I was thinking about why I bother watching The Big Questions yesterday morning, and identified the same problems with it as Steve has. It's a bit like the TV equivalent of Twitter, since it literally is a bunch of people in a room shouting at each other. And Nicky Campbell's 'chairing' of the 'debate' is tawdry at best.

However, I think it is wrong to assume that 'we' don't think that nuance or not claiming to have an answer is a bad thing: politicians and the media, however, do think this, since it is they who feel the need to set the agenda for the debate. The public have very little say. Indeed, since most people in this country do not buy a newspaper, it is outrageous that The Sun should be in apparent control of what the issues of the day are.

NickPheas's picture

While O'Brien may not be a troll, but now I am pretty sure George Carey is.
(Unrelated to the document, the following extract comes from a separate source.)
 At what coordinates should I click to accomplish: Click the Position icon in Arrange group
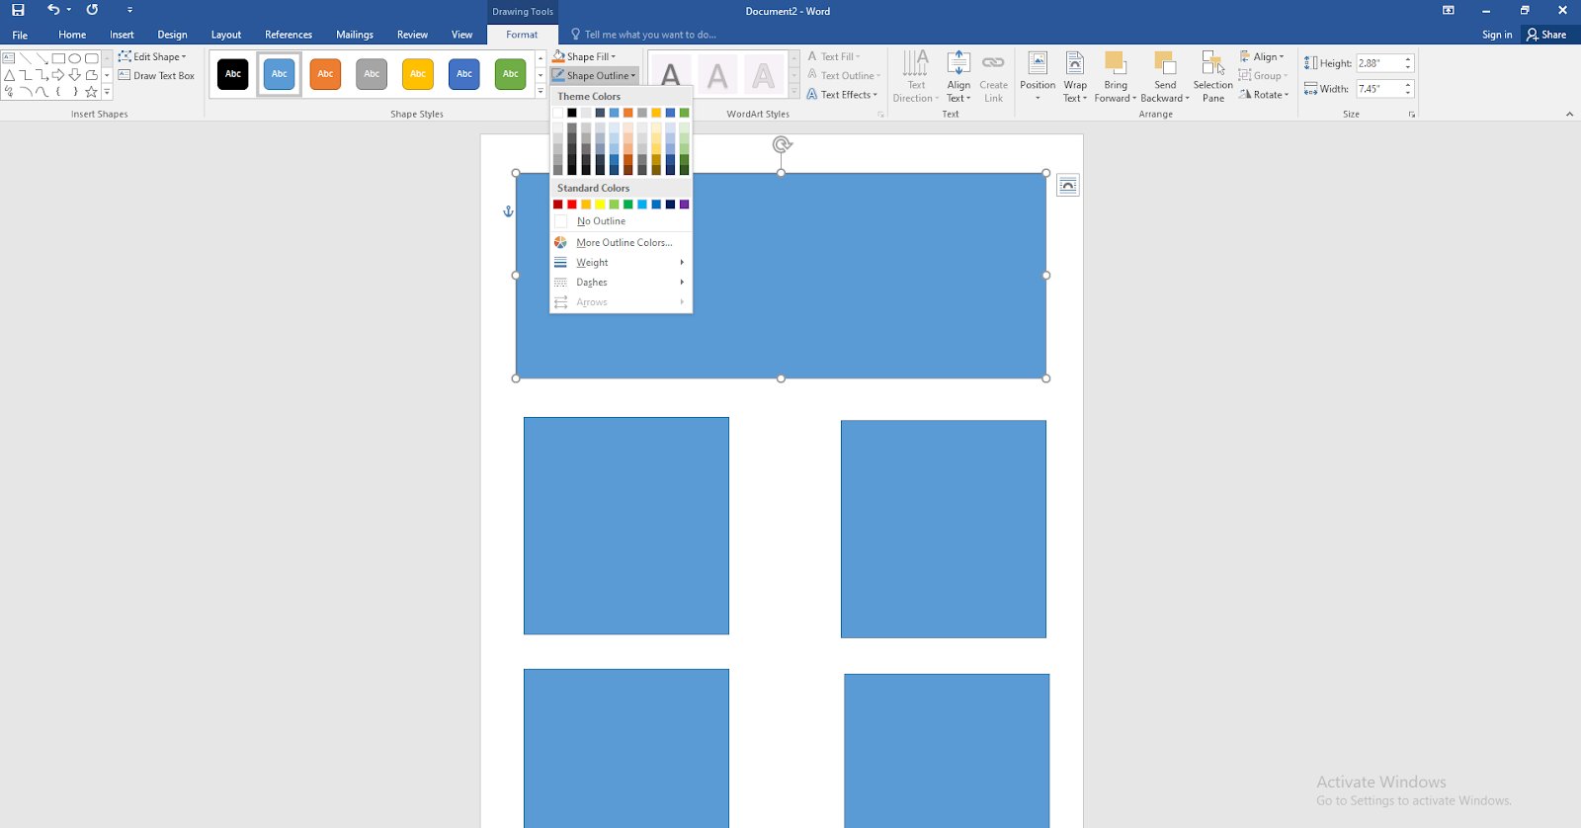point(1038,63)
Or at the very least so unworldly that he has never noticed the crowd of trolls winding him up and pointing him at people.

Nelson Jones1's picture

It wasn't TV who selected O'Brien to be leader and chief spokesman for Roman Catholicism in Scotland. It was the Pope. Presumably he had some idea what sort of man he was appointing.
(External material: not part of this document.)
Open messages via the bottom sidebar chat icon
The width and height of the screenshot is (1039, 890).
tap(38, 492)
Yes of course his views got more coverage than they might otherwise have done because of the extreme way in which he chose to express them. But it wasn't for his colourful views that he was invited to speak out about gay marriage. It was because he's the cardinal archbishop of Glasgow.
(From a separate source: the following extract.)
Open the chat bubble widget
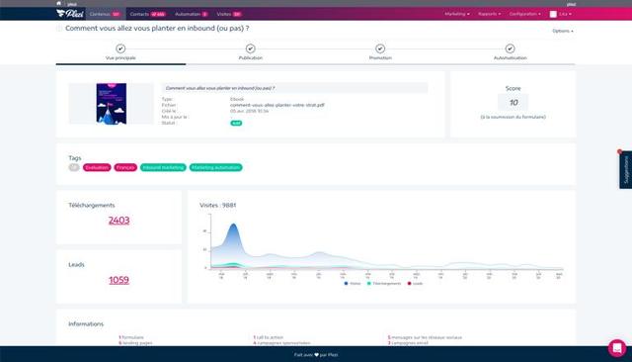tap(617, 348)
So I dont think O'Brien is a particularly good case study for the point you're trying to advance here. Unless of course you think the Pope is a lot more media-savvy than his track record would tend to indicate.

Sid Cumberland's picture

No doubt about it - these cardinals are master baiters ...

sam's picture

The other point, though, is that there are a lot of people on both sides who have a vested interest in this debate continuing in its present form. The Catholic church can't hate being on the front pages for once (because, let's face it, the majority of people in this country don't *really* care what Catholic doctrine says unless it happens to say something bigoted and outrageous) and there are a few single-issue equality activists on the other side who will have literally nothing to do or say when equal rights are finally achieved.

Imagine, if you will, the effect on people like O'Brien if instead of getting all het up and hot under the collar about his views and shouting "BIGOTRY!", the reaction was simply "fair enough; that's your point of view. We happen to disagree with it, and the law's going to change anyway, so I'm not sure we really care. But go on yourself."

Will Avery's picture

Agree with Nelson Jones. This "dozy old dinosaur" is the senior prelate of the Catholic Church in Scotland.

Grayforce's picture

I think O'Brien has done rather well.
He has shown us that the Tories are more open and liberal minded than we thought.Pull the other one!

MartinC's picture

"...signifying nothing at all, designed to create heat and light (mainly heat), a few clicks on a few websites and a few circular custard pie fights in comments sections underneath blogposts."

And...

"... his views probably represent the views of a lot of morons, bigots, idiots and fools up and down the country"

Deary me, custard pie baiting, moi?

Ian Paisley's picture

But the Church of Rome doesn't seem to have any problem with priest-boy relationships.

John McD's picture

"his views probably represent the views of a lot of morons, bigots, idiots and fools up and down the country"

Evidently the troll is Baxter.

Lox's picture

You're a bigot, Jean. Just like the cardinal. I'm sure you'd get on like a house on fire: I can see you stoking one another's self-righteousness.